Lastly, today’s outing to a national park area called Terelj is worth mentioning. The wildly beautiful landscape, showing why Mongolia is called the Land of Blue Skies, the wild cattle of all colours along the way, and the interesting wooden bridges where vehicles passed that had dangerous-looking holes in their centres were some features of the ride there. The way into the site also had some life-size statues of dinosaurs, the ones I was saying lived in the Gobi Desert and had their own museum in UB. (Correction from last time: the Gobi was also home to some ancient peoples, not just dinoes. Nondas is asking about any possible connection with Jurassic Park, but I can assure you this could only be an early proto-type of those studio settings, however graceful they have done it.) Once there, my mother took up skiing with our ancient cross-country skis for about an hour by a frozen river and my father immersed himself in his usual newspapers in the café of a hotel on site, while the bodyguard, Hüseyin Bey (Mr. Hüseyin) and I rented horses to ride. The steppe horse, being smaller than most other types, haw a lower neck profile, too, so I was expecting any moment to slide forward down my horse’s neck and get trampled over.
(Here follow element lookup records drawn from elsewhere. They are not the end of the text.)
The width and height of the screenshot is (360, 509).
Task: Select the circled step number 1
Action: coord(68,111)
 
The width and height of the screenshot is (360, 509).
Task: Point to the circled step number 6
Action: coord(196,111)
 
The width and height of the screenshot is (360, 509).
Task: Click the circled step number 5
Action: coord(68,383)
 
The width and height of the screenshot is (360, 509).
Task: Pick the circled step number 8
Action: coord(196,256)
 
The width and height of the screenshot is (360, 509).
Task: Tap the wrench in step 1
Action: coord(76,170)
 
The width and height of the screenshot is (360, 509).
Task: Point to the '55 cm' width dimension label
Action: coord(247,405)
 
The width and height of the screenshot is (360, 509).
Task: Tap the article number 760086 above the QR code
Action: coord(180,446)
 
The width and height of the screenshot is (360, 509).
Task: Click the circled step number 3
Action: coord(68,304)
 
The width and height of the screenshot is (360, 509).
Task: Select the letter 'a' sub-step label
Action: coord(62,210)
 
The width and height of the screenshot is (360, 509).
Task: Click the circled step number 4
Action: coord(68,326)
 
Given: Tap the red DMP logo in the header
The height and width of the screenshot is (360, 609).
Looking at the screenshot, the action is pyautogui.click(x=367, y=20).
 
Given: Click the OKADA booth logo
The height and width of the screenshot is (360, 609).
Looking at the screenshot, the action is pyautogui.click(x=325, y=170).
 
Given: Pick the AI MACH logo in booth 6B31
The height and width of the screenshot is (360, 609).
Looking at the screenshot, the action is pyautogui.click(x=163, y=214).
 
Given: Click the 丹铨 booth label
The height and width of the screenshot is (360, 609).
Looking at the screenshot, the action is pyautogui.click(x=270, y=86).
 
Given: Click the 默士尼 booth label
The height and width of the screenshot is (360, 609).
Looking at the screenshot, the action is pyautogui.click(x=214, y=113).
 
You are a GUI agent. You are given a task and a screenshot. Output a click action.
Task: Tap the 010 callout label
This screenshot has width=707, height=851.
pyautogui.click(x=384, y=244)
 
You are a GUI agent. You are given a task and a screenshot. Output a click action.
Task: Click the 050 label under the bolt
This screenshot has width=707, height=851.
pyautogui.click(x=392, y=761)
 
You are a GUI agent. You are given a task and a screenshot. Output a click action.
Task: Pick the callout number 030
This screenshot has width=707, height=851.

But they were quite docile, except in their great stubbornness to eat all the bushes and grasses peering over the snow and not pay any attention to our ‘let’s go’ signals! Once they listened to us and started going at trot, though, not even the Russian, ‘normal’ style saddles, as opposed to wooden Mongolian ones on which you DON’T sit but STAND, could save our backs from being pounded violently up and down, and right now as I write this, my inner thighs and bottom are QUITE sore! Well, that was enough a ‘taste of the authentic life’ for us ‘tourists’ here.
And that seems about the right place to stop for sufficient weekly news from here. This one may have turned out even longer, if so, excusez-moi s’il vous plait! Au revoir chers amis. Have a nice day. Regards, Ege.